Ultrasound (UE) provides real-time lambda estimation without oil sampling:

UE Change (dB over baseline)	Action
+8 dB	Trigger inspection
+12 dB	Micro-relubrication (controlled grease addition)
+16 dB	Full corrective action (purge and replace grease)

This protocol connects to FRETTLSM factor L011 (film breakdown) and AFB rules AFB03/AFB04 (lubrication starvation and wrong viscosity).

The Nowlan and Heap Justification

The fundamental statistical justification for RAPID AI’s CBM-first approach comes from the landmark 1978 study by F. Stanley Nowlan and Howard F. Heap for United Airlines. Their research, which became the foundation of modern RCM, revealed six failure patterns:

Pattern	Shape	Prevalence	Description
A	Bathtub curve	4%	Infant mortality, then random, then wear-out
B	Slow aging	2%	Gradually increasing failure rate
C	Slow aging (no infant)	5%	Constant-rate increase from new
D	Random with initial rise	7%	Brief break-in, then constant random rate
E	Purely random	14%	Constant failure rate, no age dependence
F	Infant mortality then random	68%	High early failure rate, then constant

Key finding: 89% of failures (patterns D + E + F) are NOT age-related. Time-based replacement cannot catch random failures. Only condition monitoring — measuring what the machine is actually doing right now — detects the symptoms before functional failure.

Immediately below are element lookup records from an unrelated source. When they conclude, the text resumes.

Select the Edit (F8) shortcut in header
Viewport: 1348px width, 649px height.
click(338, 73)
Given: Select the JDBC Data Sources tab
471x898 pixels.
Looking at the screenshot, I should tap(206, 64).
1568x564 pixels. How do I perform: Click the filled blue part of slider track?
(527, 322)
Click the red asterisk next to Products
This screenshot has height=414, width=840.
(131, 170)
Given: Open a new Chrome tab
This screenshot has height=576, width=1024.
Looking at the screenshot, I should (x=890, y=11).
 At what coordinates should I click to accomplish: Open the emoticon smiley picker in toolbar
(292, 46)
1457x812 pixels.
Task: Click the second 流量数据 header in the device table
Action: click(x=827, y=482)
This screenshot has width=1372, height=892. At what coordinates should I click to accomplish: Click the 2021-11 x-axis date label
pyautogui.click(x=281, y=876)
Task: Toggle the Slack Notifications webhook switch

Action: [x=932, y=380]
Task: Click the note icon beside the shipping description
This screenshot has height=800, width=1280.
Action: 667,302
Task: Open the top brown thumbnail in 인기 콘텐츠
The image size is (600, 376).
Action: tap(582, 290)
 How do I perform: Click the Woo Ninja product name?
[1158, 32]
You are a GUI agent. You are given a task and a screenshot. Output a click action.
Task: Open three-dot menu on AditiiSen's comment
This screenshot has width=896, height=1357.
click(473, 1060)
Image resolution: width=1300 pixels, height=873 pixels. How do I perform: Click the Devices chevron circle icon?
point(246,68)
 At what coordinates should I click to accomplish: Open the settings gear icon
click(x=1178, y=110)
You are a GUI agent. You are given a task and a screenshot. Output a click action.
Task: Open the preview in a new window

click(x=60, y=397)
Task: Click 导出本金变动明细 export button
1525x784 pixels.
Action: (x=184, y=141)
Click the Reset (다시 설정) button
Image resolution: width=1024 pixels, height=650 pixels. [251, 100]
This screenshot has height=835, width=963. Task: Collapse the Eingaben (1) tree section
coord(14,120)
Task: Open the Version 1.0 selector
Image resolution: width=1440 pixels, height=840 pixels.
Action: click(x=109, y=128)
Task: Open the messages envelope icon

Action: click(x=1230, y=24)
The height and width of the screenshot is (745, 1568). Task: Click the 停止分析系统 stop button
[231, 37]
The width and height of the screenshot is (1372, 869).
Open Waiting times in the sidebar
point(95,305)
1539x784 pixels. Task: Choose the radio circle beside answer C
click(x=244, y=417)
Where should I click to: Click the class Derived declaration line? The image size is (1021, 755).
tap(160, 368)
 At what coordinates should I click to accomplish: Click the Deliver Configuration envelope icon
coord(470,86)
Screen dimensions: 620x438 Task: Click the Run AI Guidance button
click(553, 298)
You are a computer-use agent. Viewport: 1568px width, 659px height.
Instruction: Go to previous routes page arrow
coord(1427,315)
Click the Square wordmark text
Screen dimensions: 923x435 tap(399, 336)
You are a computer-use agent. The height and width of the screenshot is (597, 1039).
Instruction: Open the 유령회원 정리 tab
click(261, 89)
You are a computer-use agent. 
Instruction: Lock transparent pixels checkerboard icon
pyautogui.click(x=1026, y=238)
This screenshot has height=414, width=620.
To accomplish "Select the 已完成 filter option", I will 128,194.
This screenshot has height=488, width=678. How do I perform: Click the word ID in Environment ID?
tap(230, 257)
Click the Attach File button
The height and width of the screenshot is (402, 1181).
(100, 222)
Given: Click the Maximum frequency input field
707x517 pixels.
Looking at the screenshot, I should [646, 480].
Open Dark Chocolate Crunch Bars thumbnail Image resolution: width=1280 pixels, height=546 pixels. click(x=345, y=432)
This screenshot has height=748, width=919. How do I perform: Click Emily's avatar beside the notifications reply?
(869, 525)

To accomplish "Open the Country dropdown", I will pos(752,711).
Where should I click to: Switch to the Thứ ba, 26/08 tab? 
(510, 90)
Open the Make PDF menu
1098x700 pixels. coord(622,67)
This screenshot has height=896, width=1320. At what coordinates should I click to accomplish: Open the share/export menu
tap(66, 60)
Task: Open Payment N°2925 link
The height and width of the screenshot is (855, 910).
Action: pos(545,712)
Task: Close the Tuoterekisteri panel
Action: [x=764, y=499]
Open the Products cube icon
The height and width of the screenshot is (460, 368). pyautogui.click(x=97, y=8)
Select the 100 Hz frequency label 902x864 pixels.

This is why Tier 2 (CBM) is the primary strategy in RAPID AI’s RCM framework, and why Tier 5 (time-based replacement) applies to only 6% of failure modes.

The Waddington Effect

The Nowlan and Heap data also explains why time-based replacement can make things worse. Pattern F (68% of failures) shows high infant mortality followed by a constant random rate. Replacing a component introduces a new infant mortality period. If the replacement interval is shorter than necessary, the organization spends more time in the infant mortality zone than in the stable random zone — actually increasing the failure rate through maintenance.

This is the Waddington Effect, named after the World War II operational research that first quantified it. RAPID AI’s condition-based approach avoids this trap by replacing components only when the condition evidence warrants it, not when a calendar says so.

RCM Decision Logic (SAE JA1011)

RAPID AI implements the RCM decision algorithm per SAE JA1011/JA1012 evaluation criteria.

The Seven Questions of RCM

For each function/functional failure/failure mode:

What are the functions? (What does the equipment do?)
What are the functional failures? (How can each function fail?)
What are the failure modes? (What causes each functional failure?)
What are the failure effects? (What happens when the failure occurs?)
What are the failure consequences? (Does it matter?)
What can be done to prevent/predict? (Proactive tasks)
What if no proactive task is applicable? (Default actions)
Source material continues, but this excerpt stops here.